Introduction#

In this tutorial, we will learn how to use BFP16 (Block Floating Point 16) quantization.

What is BFP16 Quantization?#

BFP16 (Block Floating Point 16) quantization is a technique that represents tensors using a block floating-point format, where multiple numbers share a common exponent. This format can provide a balance between dynamic range and precision while using fewer bits than standard floating-point representations. BFP16 quantization aims to reduce the computational complexity and memory footprint of neural networks, making them more efficient for inference on various hardware platforms, particularly those with limited resources.

Key Concepts#

  1. Block Floating Point Format: In BFP16 quantization, data is grouped into blocks, and each block shares a common exponent. This reduces the storage requirements while preserving a sufficient dynamic range for most neural network operations. It differs from standard floating-point formats, which assign an individual exponent to each number.

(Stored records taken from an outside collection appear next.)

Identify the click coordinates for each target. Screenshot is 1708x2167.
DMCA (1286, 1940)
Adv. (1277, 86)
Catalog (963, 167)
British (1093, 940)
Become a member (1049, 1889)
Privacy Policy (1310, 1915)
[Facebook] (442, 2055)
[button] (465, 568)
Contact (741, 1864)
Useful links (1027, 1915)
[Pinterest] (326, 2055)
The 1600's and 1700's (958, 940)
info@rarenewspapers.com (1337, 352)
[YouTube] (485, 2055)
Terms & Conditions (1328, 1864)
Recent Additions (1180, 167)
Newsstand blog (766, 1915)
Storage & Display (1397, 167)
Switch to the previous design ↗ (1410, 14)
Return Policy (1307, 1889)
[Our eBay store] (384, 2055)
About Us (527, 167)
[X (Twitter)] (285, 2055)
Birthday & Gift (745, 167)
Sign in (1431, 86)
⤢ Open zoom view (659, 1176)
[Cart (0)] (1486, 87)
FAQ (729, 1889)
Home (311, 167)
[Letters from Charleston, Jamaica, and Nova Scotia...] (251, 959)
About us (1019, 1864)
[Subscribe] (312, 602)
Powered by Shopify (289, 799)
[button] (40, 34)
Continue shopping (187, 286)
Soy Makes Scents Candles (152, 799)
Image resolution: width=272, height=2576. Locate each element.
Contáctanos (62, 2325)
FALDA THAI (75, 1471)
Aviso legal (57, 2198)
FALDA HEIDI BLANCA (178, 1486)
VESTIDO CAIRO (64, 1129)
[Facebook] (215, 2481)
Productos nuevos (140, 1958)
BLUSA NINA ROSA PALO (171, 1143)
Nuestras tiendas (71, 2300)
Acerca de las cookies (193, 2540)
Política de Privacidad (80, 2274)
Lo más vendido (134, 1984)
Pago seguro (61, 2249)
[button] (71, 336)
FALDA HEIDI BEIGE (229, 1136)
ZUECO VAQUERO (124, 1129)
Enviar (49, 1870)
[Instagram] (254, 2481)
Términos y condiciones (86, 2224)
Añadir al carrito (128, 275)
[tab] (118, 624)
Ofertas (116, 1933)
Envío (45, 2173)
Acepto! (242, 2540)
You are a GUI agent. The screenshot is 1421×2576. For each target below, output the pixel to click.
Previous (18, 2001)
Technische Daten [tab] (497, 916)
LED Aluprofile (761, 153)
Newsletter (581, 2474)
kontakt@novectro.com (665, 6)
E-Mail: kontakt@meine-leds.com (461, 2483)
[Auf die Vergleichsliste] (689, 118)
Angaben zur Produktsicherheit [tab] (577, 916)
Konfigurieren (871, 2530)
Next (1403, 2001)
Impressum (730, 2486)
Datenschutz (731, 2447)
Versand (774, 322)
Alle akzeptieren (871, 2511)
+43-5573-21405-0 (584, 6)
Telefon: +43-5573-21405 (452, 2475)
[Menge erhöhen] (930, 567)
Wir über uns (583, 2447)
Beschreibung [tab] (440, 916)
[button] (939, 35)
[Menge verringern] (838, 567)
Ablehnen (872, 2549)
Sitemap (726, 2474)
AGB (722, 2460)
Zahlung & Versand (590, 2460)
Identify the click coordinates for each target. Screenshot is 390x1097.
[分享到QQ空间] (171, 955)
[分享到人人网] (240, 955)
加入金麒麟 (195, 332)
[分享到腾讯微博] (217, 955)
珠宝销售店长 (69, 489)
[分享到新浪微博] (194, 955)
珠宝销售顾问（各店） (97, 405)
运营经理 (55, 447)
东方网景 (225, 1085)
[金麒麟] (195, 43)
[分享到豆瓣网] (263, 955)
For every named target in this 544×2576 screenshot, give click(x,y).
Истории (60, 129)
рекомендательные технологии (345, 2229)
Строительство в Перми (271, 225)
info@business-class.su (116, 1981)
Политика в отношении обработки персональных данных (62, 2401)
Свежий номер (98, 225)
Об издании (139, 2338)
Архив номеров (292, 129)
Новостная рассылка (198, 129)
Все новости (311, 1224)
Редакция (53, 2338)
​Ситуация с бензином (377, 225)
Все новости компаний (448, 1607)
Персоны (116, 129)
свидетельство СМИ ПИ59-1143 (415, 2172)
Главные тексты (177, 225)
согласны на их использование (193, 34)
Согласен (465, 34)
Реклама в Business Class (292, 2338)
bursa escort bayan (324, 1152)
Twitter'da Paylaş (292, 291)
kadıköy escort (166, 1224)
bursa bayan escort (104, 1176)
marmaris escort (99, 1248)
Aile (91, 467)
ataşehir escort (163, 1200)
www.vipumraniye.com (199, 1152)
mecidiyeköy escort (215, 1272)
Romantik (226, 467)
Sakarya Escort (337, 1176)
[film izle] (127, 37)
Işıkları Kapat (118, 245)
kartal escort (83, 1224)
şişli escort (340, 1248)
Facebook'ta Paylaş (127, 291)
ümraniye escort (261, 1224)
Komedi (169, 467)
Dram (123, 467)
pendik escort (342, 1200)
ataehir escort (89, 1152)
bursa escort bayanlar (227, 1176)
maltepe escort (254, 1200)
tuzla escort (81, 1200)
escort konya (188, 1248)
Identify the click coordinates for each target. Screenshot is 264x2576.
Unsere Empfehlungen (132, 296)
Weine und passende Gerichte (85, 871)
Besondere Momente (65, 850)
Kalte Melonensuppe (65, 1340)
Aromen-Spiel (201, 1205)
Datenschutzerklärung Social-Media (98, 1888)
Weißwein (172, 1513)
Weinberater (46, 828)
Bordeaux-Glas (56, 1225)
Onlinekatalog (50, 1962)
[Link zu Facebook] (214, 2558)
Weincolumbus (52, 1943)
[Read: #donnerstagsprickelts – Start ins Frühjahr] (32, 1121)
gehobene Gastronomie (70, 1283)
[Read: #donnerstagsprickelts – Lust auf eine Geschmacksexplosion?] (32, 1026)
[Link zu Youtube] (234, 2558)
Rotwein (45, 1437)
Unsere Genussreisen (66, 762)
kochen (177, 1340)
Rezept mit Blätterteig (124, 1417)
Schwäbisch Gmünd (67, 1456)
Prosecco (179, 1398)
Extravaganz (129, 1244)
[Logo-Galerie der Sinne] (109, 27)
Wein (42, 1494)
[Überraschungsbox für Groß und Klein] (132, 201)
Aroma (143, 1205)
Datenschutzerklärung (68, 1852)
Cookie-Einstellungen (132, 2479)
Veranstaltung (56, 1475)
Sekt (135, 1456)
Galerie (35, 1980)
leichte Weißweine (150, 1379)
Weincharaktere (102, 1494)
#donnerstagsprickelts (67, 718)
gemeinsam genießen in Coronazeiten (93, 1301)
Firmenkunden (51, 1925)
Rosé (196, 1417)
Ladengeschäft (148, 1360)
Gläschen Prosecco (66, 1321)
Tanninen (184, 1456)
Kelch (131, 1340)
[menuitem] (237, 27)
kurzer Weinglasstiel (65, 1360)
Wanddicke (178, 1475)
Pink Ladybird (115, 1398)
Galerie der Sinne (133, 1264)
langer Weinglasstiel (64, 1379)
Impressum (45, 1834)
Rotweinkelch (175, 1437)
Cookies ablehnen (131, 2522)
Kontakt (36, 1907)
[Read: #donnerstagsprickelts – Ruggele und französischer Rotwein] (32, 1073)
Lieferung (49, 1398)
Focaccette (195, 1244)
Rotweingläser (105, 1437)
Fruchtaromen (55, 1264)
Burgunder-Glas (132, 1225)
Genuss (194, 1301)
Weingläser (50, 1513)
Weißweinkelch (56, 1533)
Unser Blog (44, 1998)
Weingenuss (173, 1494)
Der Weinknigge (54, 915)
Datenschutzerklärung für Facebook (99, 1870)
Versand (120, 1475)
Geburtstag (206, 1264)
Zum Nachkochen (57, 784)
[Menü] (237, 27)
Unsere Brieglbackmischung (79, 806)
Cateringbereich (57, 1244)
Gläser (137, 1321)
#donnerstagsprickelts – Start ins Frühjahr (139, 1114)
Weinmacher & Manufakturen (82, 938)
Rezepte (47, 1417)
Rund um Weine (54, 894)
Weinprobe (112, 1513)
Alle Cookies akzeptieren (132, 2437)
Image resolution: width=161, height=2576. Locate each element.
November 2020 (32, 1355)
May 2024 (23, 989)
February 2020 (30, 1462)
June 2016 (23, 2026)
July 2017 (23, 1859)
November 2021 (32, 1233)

  2. Dynamic Range and Precision: By using a shared exponent for each block, BFP16 can achieve a balance between range and precision. It allows for more flexible representation of values compared to fixed-point formats and can adapt to the magnitude of the data within each block.

  3. Reduced Computation Costs: BFP16 quantization reduces the number of bits required to represent each tensor element, leading to lower memory usage and faster computations. This is particularly useful for deploying models on devices with limited hardware resources.

  4. Compatibility with Mixed Precision: BFP16 can be combined with other quantization methods, such as mixed precision quantization, to optimize neural network performance further. This compatibility allows for flexible deployment strategies tailored to specific accuracy and performance requirements.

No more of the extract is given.